Written request = In the passage about the ship Rim, where did the ship catch fire after leaving Rhodes?
>> BEGIN Given passage
On June 30, 1939 an old ship named “Rim”, flying a Panamanian flag, stopped in Rhodes. It came from Constantsa, on the Black Sea, and carried about 600 Jews from Czechoslovakia, Austria, Hungary and Romania on their way to Palestine.

In Rhodes another 200 “foreign” Jews were taken on board because of the racial law of September 7, 1938 that forbade foreign Jews, the ones who came to reside in the Aegean possessions after January 1, 1919 to remain, revoked their Italian citizenship and forced them to leave the island within six months.

Rim sailed on July 3, but it soon caught fire in the waters of the nearby islet of Symi. Italian naval units intervened, saved all the passengers and took them back to Rhodes. The Italian authorities put the city stadium at their disposal, tents were pitched, the Rhodian community helped providing food and clothes and so did the Joint Distribution Committee. The shipwrecked Jews remained in Rhodes for months as it was difficult to find a vessel to take them to Palestine.
>> END Given passage
>> BEGIN Raw records
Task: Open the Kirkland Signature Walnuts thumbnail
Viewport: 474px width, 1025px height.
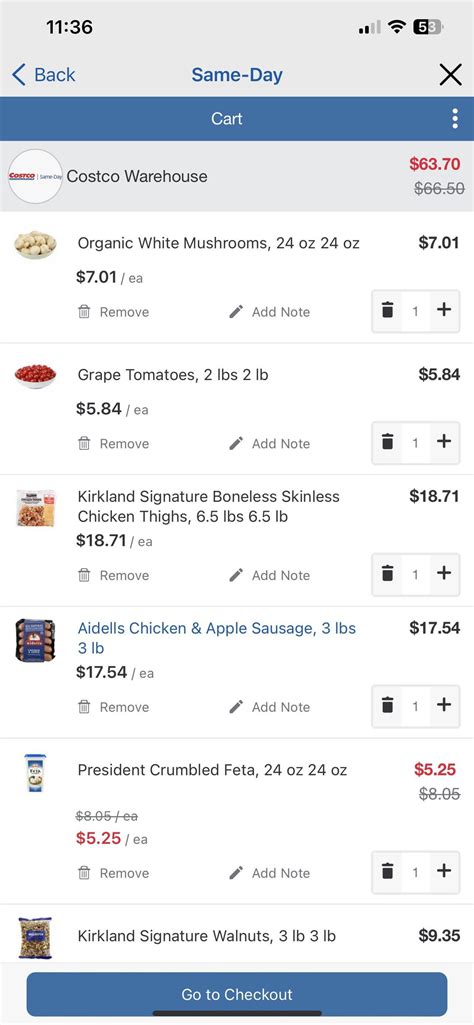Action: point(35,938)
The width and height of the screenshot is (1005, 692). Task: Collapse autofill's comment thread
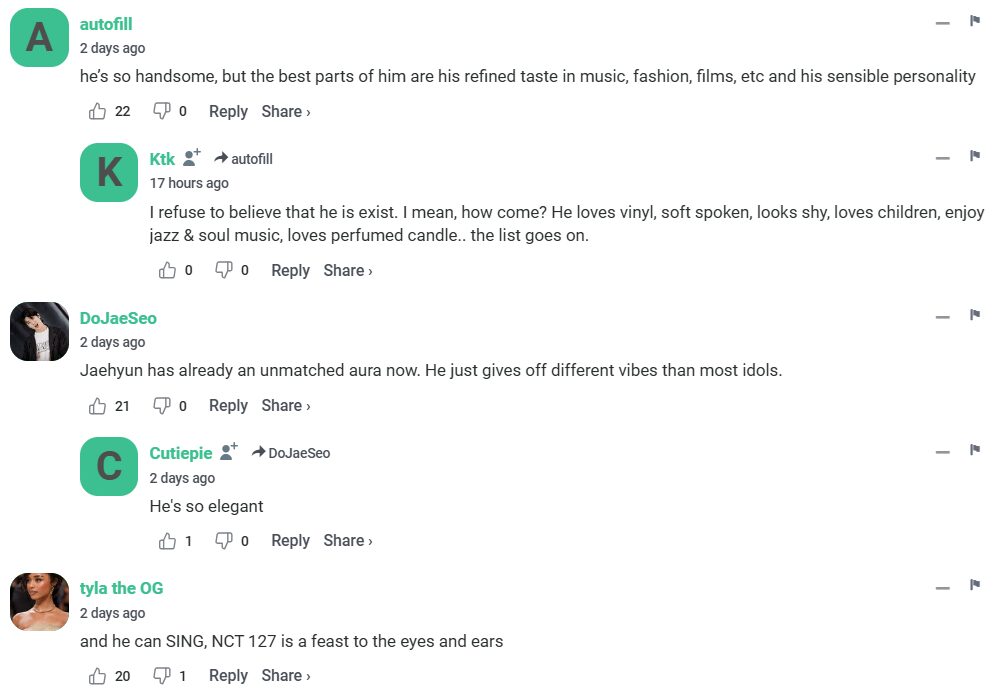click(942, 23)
>> END Raw records
>> BEGIN Raw records
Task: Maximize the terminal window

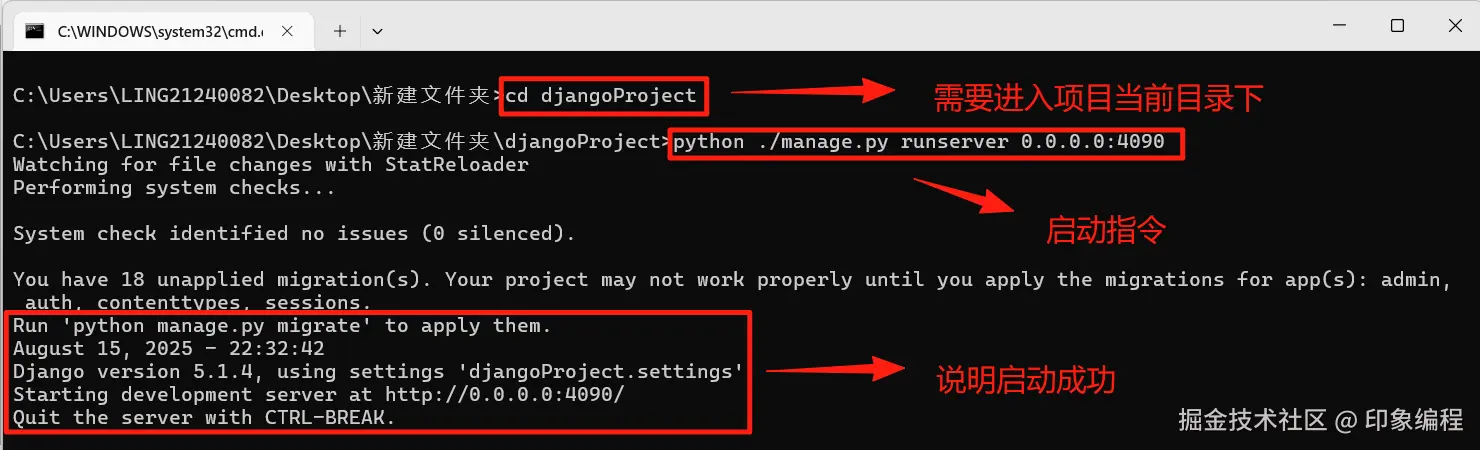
>> END Raw records
>> BEGIN Raw records
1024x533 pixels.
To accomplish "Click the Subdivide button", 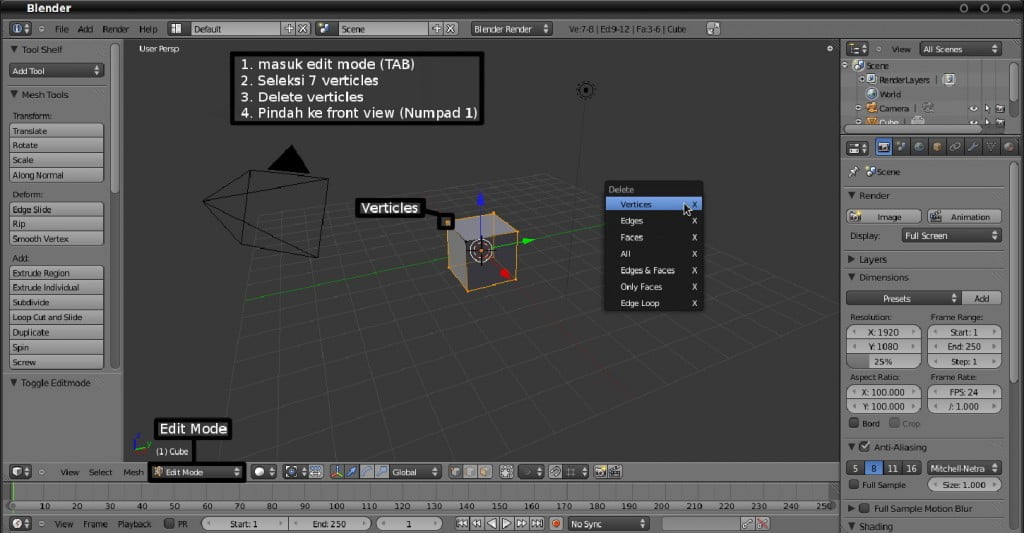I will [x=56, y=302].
>> END Raw records
Response = In the waters of the nearby islet of Symi.